» Exercise task:
Reproduce everything from the line containing "Отклонить (373, 507)" down to the end of the listing, requests included, shifting every coordinate in the answers by adding 125 to each number. Leave the pictures out of your reply.
§ §
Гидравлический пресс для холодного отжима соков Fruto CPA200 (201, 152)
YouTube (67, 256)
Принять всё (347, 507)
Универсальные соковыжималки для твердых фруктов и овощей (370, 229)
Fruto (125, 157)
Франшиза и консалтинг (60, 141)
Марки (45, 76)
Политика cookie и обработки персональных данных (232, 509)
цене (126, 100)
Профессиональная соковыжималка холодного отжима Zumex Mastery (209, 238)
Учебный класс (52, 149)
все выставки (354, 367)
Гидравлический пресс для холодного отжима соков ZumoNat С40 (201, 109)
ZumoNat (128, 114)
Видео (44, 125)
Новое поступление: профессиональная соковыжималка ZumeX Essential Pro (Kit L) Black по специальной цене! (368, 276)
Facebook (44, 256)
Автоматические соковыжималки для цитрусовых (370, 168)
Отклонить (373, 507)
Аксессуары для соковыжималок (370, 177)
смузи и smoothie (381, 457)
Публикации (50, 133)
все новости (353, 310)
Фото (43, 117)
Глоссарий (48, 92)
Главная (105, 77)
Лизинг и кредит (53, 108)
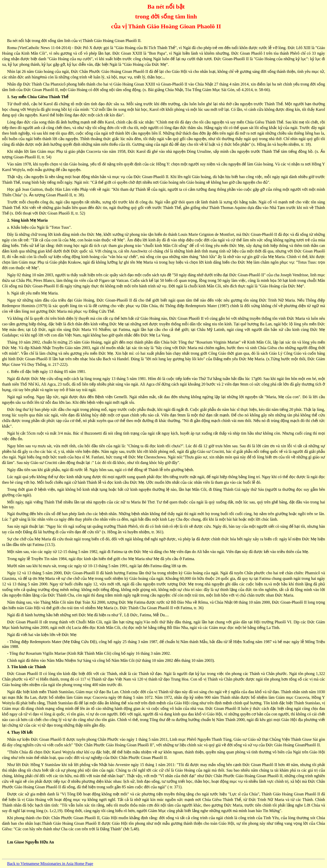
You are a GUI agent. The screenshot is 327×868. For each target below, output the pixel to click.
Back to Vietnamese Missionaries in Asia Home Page (50, 863)
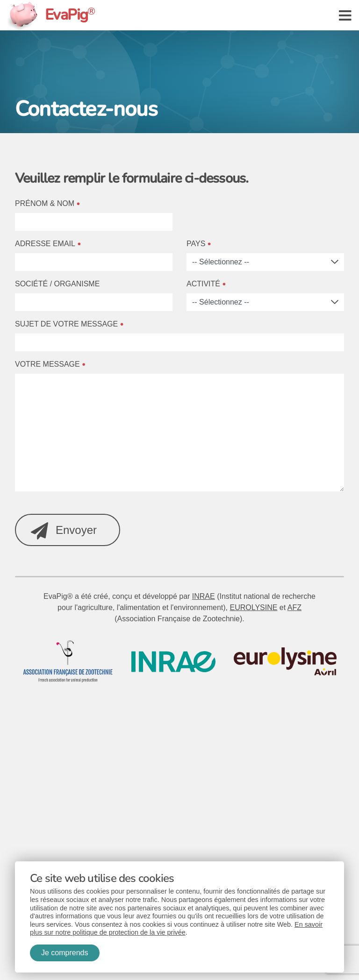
§ §
» Correct response:
Отклонить (498, 632)
Аксессуары для соковыжималок (495, 302)
смузи и smoothie (506, 582)
Публикации (175, 258)
все новости (478, 435)
Фото (168, 242)
Глоссарий (173, 217)
Главная (230, 202)
Лизинг и кредит (178, 233)
You are a GUI agent. The screenshot is 327×868. For each target below, output the pixel to click.
Back to Vietnamese Missionaries in Asia Home Page (175, 988)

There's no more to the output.